ERIK (10/1): America’s favorite ice cream scoop made it to the final five on Survivor: Micronesia, showing a least a little more personality than in the edit of the current season, which has made him as dull as America’s favorite ice cream flavor. He’s readily admitted he has little interest in playing the game, but drifting along and being borderline invisible – if what the viewer sees is actually accurate – isn’t necessarily a bad thing. He’s also wiry and athletic enough to win a challenge down the stretch to keep himself in the game.
BRENDA (8/1): The female version of Erik, who you wouldn’t have even known existed up until she so dominated the holding-your-breath challenge in this week’s episode that Eddie had to swim over to either tell her she won or pronounce her dead. I didn’t see Brenda on Survivor: Nicaragua, and I don’t believe she’s had one on-air confessional this season, so it’s fairly impossible to guess how far she might make it. She’s doing a great job floating around thus far, though, and is a serious threat to win another endurance challenge. UPDATE: Brenda did have to speak prior to going on the show a second time.

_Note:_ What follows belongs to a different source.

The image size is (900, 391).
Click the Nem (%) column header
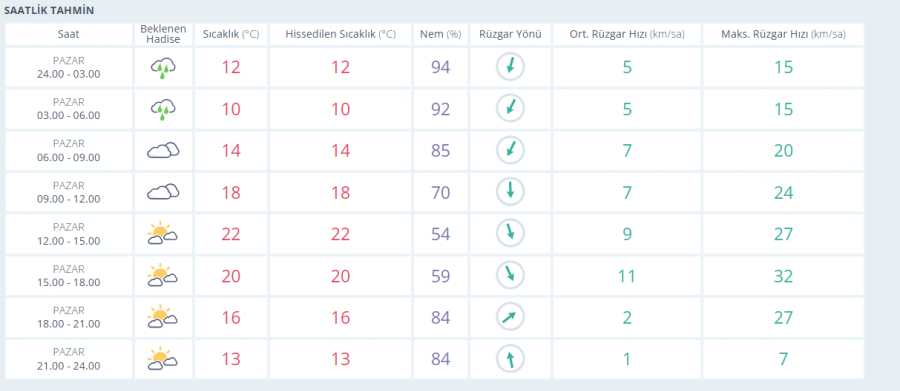440,34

MALCOLM (15/1): One of the best survivors to ever play the game, Malcolm is also participating in his second straight season after finishing fourth on Survivor: Philippines. He managed to escape a nearly impossible situation in that season, making it as far as he did after his original tribe had the game’s first four people voted out, and he has his work cut out for him here. Malcolm has tried to make bold moves the past two weeks only to see two perceived allies get the axe, and now he’s left with the Brothers Douchebag and little else on his side. What he does have going for him is a HII that no one knows about and the ability to go on a run in challenges – he won two late last season when he likely otherwise would have gone home, and almost certainly would have won had he not slipped in the final challenge.

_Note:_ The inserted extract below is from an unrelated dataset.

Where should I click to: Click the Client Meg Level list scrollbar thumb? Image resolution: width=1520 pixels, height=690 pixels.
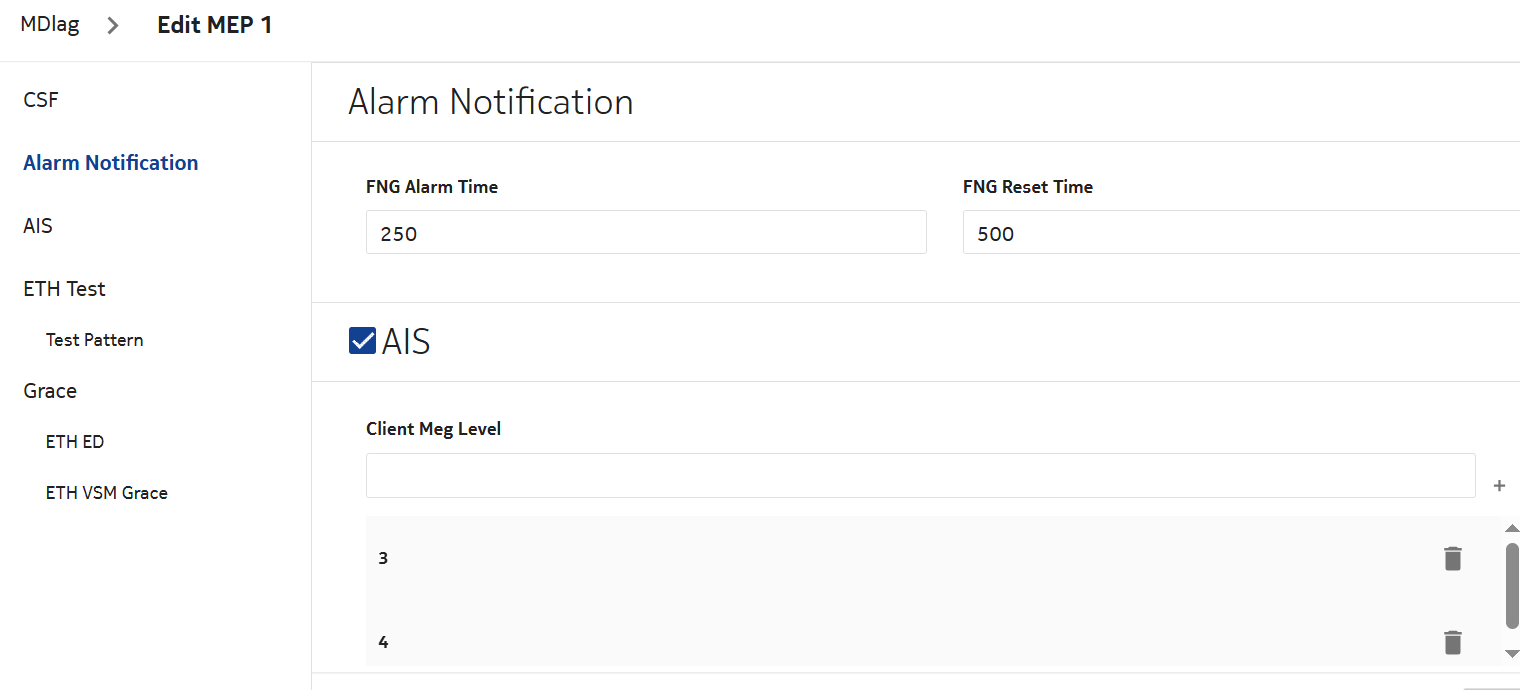tap(1511, 585)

EDDIE (3,000/1): The less intelligent half of the Caramoan bromance, Eddie really has an uphill climb. He’s trying to flirt his way into an alliance with Andrea, but even attempting to come off as the hot, vulnerable fireman didn’t seem to work. Andrea’s no dummy, and any sort of acceptance of Eddie’s advances from this point forward surely will only be a strategic move. Eddie may have wised up a bit since the beginning, when his sole purpose on the island seemed to be getting into Hope’s pants. He only had a week to make that happen, though, as the hottest person on the island (Eddie’s words) only made it to Day 7, tragically ending the shallowest romance in Survivor history.
REYNOLD (35/1): Reynold may not win $1 million playing Survivor, but he has a great future as a contestant on America’s Next Top Snake Oil Salesman. His future in this game, though, isn’t very promising. He could have at least made a deeper run had he not given up his HII to Malcolm in a tribal council panic last week, but now that’s out the window. I suspect he’ll try to pull Erik, Phillip and Cochran into some sort of all-male alliance in a final move of panic, but that’s bound to go over about as well as Corrine’s attempt at a power play two weeks ago. He is a threat to win challenges, but it’s going to take quite a run to get to the final three.
So who makes the final three at this point? I’ll go with Andrea, Erik and Phillip. At this point, though, the only people that would surprise me to see live on that Los Angeles soundstage are Eddie and Reynold.